Привел в своем докладе Ежов и количественные данные о репрессиях, которые вряд ли были занижены. За три месяца, с сентября по ноябрь, на Украине арестовали свыше 400 человек, в Ленинградской области – свыше 400, в Грузии – свыше 300, в Азово-Черноморском крае – свыше 200, в Западно-Сибирском – 120, в Свердловской области – свыше 100[390]. По этим далеко не полным, отрывочным данным можно с большой долей уверенности предположить, что поначалу политическим репрессиям в целом по стране подверглось от 4 до 6 тыс. человек, во много раз больше, нежели предлагал Сталин на июньском пленуме – исключить из партии всего лишь 600 троцкистов и зиновьевцев. Но несравненно меньше числа тех, кто, по словам Троцкого, находился тогда в оппозиции узкому руководству – 20–30 тысяч человек[391]. А ведь Ежов вполне мог опереться на последнюю величину и подгонять именно под нее свои умозрительные «контрольные цифры».

И все же наиболее значимым в докладе следует считать не установление численности «врагов», не слишком пространно и подробно излагавшиеся их «преступления» – вредительство, подготовка терактов, даже шпионаж, а иное. Дважды по ходу выступления Ежов подчеркнул, что троцкисты и зиновьевцы «активизировали свою работу в 1935–1936 гг., вернее – в начале 1936 г.»[392]. Определение именно такой даты пика противостояния наиболее активной части партии и узкого руководства, подчеркивание ее как наиболее серьезного и опасного периода должно было быть понято участниками пленума однозначно. Слова Ежова прямо указывали на время завершения работы над проектом новой конституции и публикации интервью Сталина с первым упоминанием альтернативности предстоящих выборов.

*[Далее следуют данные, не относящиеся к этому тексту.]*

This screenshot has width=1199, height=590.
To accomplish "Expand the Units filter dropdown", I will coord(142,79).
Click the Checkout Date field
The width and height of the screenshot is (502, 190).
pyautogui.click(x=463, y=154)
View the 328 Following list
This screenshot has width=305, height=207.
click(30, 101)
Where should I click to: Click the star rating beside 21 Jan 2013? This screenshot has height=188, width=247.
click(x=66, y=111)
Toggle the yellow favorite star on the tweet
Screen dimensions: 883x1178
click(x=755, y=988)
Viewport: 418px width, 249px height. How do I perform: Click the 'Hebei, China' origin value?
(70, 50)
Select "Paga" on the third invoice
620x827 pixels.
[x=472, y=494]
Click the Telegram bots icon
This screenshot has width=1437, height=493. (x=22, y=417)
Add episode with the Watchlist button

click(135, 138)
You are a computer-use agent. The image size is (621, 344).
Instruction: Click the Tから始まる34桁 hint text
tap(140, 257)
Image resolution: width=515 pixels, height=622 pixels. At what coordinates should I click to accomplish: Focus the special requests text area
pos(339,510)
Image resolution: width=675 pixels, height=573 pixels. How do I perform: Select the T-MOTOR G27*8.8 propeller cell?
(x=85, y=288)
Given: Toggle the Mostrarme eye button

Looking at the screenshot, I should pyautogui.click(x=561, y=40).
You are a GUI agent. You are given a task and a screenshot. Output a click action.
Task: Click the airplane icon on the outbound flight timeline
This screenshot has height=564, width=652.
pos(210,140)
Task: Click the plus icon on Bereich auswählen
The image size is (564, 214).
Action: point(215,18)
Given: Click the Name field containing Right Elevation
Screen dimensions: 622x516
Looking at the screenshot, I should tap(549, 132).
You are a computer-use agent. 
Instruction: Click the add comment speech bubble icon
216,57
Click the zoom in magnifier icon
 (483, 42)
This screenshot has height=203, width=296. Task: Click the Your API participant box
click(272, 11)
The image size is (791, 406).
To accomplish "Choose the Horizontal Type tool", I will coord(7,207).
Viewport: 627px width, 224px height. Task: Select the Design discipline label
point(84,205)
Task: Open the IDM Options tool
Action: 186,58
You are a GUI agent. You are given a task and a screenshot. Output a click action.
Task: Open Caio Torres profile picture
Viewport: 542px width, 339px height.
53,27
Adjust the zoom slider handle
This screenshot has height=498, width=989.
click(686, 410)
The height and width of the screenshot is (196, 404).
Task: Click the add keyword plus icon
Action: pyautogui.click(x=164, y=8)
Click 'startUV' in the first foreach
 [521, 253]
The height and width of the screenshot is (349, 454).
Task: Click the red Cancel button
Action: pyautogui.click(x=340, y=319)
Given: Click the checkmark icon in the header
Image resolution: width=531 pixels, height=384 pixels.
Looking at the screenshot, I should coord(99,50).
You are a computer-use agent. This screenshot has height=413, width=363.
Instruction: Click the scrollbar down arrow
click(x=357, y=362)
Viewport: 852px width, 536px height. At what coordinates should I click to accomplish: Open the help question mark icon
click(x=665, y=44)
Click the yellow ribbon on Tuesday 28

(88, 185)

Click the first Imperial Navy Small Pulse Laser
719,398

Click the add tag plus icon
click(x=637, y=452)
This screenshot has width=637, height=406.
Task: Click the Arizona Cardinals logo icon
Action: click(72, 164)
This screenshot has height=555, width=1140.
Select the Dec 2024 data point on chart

Заслуживают самого пристального внимания и еще две важные детали. Во-первых, Ежов, хотя и довольно неуклюже, попытался сделать несколько подзабытую «платформу Рютина» программой всего нового «блока», объединявшего, по его словам, троцкистов и зиновьевцев с «правыми»[393]. Тем самым объединить всех их не только общими оппозиционными настроениями, но и как бы неоспоримым стремлением отрешить от власти группу Сталина как изменившую духу пролетарской революции. Правда, Ежов лишь обозначил эту тему, так и не развив ее. Видимо, счел, что содержание «платформы» известно участникам пленума достаточно хорошо, а потому и не следует лишний раз пропагандировать ее, даже в форме «доказательства» преступных намерений.

Не менее примечательным для доклада оказался и другой раздел его, названный «О троцкистах и правых антисоветских организациях», содержавший данные, полученные следствием, исключительно по отношению к троцкистам или тем, кого обоснованно или необоснованно к ним причислили. Почти два часа Ежов обличал Пятакова, Сокольникова, Радека, Серебрякова, Сосновского и других менее известных тогда левых, но привел в качестве единственного доказательства обвинений результаты очной ставки Бухарина и Рыкова с Сокольниковым, которую провел он сам вместе с Кагановичем[394].

Резюмируя существо доклада, Ежов вновь свернул на изъезженную колею. Он сказал:

«Я хочу напомнить вам об известном, важнейшем решении ЦК нашей партии об отношении ко всей этой троцкистско-зиновьевской контрреволюционной сволочи… Мне кажется, что эта «Директива» имеет прямое отношение ко всем партийным организациям, ко всем членам партии… Что касается работы ЧК, товарищи, то я могу только уверить, что эта «Директива» ЦК партии, написанная и продиктованная товарищем Сталиным, будет выполнена. До конца раскорчуем всю эту троцкистско-зиновьевскую грязь и уничтожим их физически»[395].

А далее в работе пленума произошло нечто весьма странное. Молотов предоставил слово члену ЦК Бухарину, которого несколько часов назад Ежов обвинил, хотя и голословно, в причастности к антисоветской террористической организации, поставившей своей целью уничтожение руководителей партии и государства. Бухарин вышел на трибуну для того, чтобы оправдаться, отмести от себя подозрения, однако начал он выступление с полной и безоговорочной поддержки Ежова в осуждении Зиновьева, троцкистов, с восхваления работы НКВД.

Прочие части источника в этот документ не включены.